If anything the dry yeast starts quicker for me. I've recently tried Mangrove Jack's Newcastle Dark Ale and Burton Union yeasts and they worked great. I don't make starters for either, just dump it in the carboy. I prefer the White Labs liquid yeast as the tubes are much easier to pitch into a carboy. My usual strain is the Dry English Ale yeast. Since they are going to different packaging I've been thinking of going to dry yeast. It has a mch longer shelf life and I haven't had any problem with expired yeast not taking off within 24 hours. I started keeping dry yeast after I had problems with some old liquid yeast not taking off for a few days resulting in sour beer. I haven't had the problem since but I haven't used expired liquid yeast since then either. I used the dry yeast when I was out of the liquid and it worked fine. I've used several brands; SafAle English Ale, Lallemand Nottingham and Mangrove Jack. I don't hydrate it first, just pour it in. The instructions for Mangrove Jack says to sprinkle it on top of the wort.

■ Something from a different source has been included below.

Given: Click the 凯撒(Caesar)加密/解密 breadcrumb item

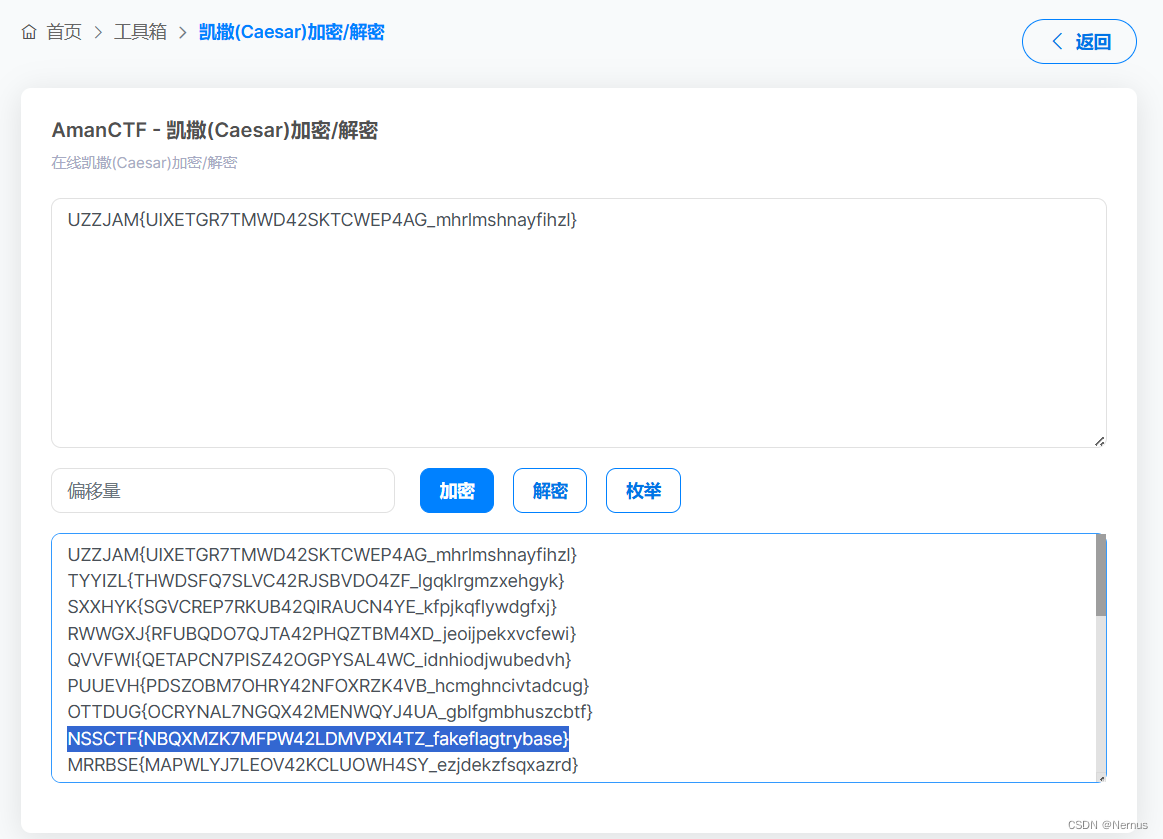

Fret? Who me? Trust me when I say I am RDWHAHBing. I feel like I've been doing this long enough that I don't really fret any more, but I'm inquisitive by nature. The long lag I 'm currently seeing just got me wondering and thinking back to batches with long lags, and my memorable ones were dry yeast. I sort of figure that if it was a real thing and not just a case of blind luck or faulty memory, I'd remember people talking about it. By and large, no one here seems to thing it is a real thing (although @ChrisMhyre suggests maybe it is with this strain), so I'm probably guilty of selective memory. .
This is welcome news, because this is on deck for my next brew day, probably a couple weekends hence. It will only be challenged with a mild, so it better perform!
After a long run of pitching liquid ... have recently started to use me some dry fungi mainly b/c the LHBS charges 9 1/2 bills / vial v. ~$4 for ~11g dry. Liquid's tendency has produced a quick cover of krausen (< 8 hours). Dry (re-hydrated) yeast tends to take 12 hours to show signs of first contact and surface-covering krausen in ~18 hours. No diff in the outcome. Tasty ales either way.